▸ Texto fornecido:
▶

Pseudoavaliações desse tipo alimentam uma cobrança que amesquinha os horizontes e reduz a margem de manobra dos governantes. Obriga-os a aceitar uma agenda adversa à reflexão, ao exame do maior número possível de elementos de um problema. Como o curtoprazismo reina quase absoluto, diminuem as chances de acerto no longo prazo.

Preservar ou explorar?

Entre a miríade de exemplos evocáveis está a proliferação de hidrelétricas na Amazônia. O professor aposentado da USP José Tundisi, autoridade internacional em recursos hídricos, questiona a política realizada há décadas em rios da Amazônia – Tocantins, Xingu, Madeira, Trombetas, Teles Pires, entre outros.

Ele reiterou sua avaliação no final de outubro de 2012, em Belo Horizonte, durante o 2º Encontro Preparatório para o Fórum Mundial de Ciências (FMC), que será realizado no Rio de Janeiro em novembro deste ano.

◀

▸ O que fazer:
Transcreva do texto fornecido o trecho que começa nas palavras "Pseudoavaliações desse tipo" e termina logo após "Preservar ou explorar?". O material a seguir não tem relação com o texto fornecido.

▸ Dados apresentados:
▶

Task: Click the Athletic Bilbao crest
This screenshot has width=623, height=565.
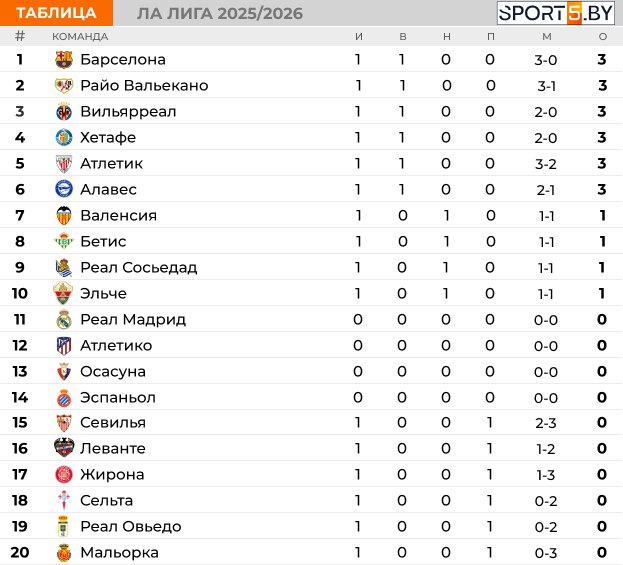Action: tap(64, 164)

◀

▸ Sua resposta:
Pseudoavaliações desse tipo alimentam uma cobrança que amesquinha os horizontes e reduz a margem de manobra dos governantes. Obriga-os a aceitar uma agenda adversa à reflexão, ao exame do maior número possível de elementos de um problema. Como o curtoprazismo reina quase absoluto, diminuem as chances de acerto no longo prazo.

Preservar ou explorar?